■ **Task**: Copy every line of this listing back without changing anything.

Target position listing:
** START **

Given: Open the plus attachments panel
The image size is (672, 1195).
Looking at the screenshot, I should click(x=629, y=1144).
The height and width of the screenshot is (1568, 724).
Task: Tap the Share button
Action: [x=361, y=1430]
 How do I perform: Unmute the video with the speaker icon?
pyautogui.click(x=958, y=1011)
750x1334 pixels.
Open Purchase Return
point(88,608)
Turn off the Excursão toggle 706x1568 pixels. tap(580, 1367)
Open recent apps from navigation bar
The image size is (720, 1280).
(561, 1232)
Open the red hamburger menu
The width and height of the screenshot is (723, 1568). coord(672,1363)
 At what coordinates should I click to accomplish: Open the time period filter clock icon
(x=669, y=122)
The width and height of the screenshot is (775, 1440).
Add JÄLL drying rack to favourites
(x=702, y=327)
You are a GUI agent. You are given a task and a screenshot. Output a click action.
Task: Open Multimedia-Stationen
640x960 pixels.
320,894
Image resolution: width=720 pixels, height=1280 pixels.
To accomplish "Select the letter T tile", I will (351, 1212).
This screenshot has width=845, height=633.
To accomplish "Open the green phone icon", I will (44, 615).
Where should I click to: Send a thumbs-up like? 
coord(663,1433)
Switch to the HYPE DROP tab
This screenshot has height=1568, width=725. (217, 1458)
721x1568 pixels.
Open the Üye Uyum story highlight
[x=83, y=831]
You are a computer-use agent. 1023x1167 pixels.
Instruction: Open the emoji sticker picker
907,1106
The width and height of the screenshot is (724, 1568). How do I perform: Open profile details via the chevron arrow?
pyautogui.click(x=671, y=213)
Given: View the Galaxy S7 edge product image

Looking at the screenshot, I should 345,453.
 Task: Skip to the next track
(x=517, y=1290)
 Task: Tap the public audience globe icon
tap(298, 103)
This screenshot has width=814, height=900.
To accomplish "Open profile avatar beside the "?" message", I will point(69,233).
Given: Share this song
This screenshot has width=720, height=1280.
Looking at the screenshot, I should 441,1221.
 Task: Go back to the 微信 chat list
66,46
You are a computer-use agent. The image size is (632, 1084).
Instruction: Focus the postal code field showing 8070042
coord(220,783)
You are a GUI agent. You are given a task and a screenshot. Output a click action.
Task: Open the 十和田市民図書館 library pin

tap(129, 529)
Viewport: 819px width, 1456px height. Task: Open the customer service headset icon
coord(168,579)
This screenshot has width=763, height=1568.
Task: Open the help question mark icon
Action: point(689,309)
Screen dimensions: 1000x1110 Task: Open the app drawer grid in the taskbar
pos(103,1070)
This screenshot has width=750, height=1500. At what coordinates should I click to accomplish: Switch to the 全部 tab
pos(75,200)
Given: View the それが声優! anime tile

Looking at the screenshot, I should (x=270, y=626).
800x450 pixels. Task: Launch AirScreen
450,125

** END **

■ **Written solution**:
Given: Open the plus attachments panel
The image size is (672, 1195).
Looking at the screenshot, I should click(x=629, y=1144).
The height and width of the screenshot is (1568, 724).
Task: Tap the Share button
Action: [x=361, y=1430]
 How do I perform: Unmute the video with the speaker icon?
pyautogui.click(x=958, y=1011)
750x1334 pixels.
Open Purchase Return
point(88,608)
Turn off the Excursão toggle 706x1568 pixels. tap(580, 1367)
Open recent apps from navigation bar
The image size is (720, 1280).
(561, 1232)
Open the red hamburger menu
The width and height of the screenshot is (723, 1568). coord(672,1363)
 At what coordinates should I click to accomplish: Open the time period filter clock icon
(x=669, y=122)
The width and height of the screenshot is (775, 1440).
Add JÄLL drying rack to favourites
(x=702, y=327)
You are a GUI agent. You are given a task and a screenshot. Output a click action.
Task: Open Multimedia-Stationen
640x960 pixels.
320,894
Image resolution: width=720 pixels, height=1280 pixels.
To accomplish "Select the letter T tile", I will (351, 1212).
This screenshot has width=845, height=633.
To accomplish "Open the green phone icon", I will (44, 615).
Where should I click to: Send a thumbs-up like? 
coord(663,1433)
Switch to the HYPE DROP tab
This screenshot has height=1568, width=725. (217, 1458)
721x1568 pixels.
Open the Üye Uyum story highlight
[x=83, y=831]
You are a computer-use agent. 1023x1167 pixels.
Instruction: Open the emoji sticker picker
907,1106
The width and height of the screenshot is (724, 1568). How do I perform: Open profile details via the chevron arrow?
pyautogui.click(x=671, y=213)
Given: View the Galaxy S7 edge product image

Looking at the screenshot, I should 345,453.
 Task: Skip to the next track
(x=517, y=1290)
 Task: Tap the public audience globe icon
tap(298, 103)
This screenshot has width=814, height=900.
To accomplish "Open profile avatar beside the "?" message", I will point(69,233).
Given: Share this song
This screenshot has width=720, height=1280.
Looking at the screenshot, I should 441,1221.
 Task: Go back to the 微信 chat list
66,46
You are a computer-use agent. The image size is (632, 1084).
Instruction: Focus the postal code field showing 8070042
coord(220,783)
You are a GUI agent. You are given a task and a screenshot. Output a click action.
Task: Open the 十和田市民図書館 library pin

tap(129, 529)
Viewport: 819px width, 1456px height. Task: Open the customer service headset icon
coord(168,579)
This screenshot has width=763, height=1568.
Task: Open the help question mark icon
Action: point(689,309)
Screen dimensions: 1000x1110 Task: Open the app drawer grid in the taskbar
pos(103,1070)
This screenshot has width=750, height=1500. At what coordinates should I click to accomplish: Switch to the 全部 tab
pos(75,200)
Given: View the それが声優! anime tile

Looking at the screenshot, I should (x=270, y=626).
800x450 pixels. Task: Launch AirScreen
450,125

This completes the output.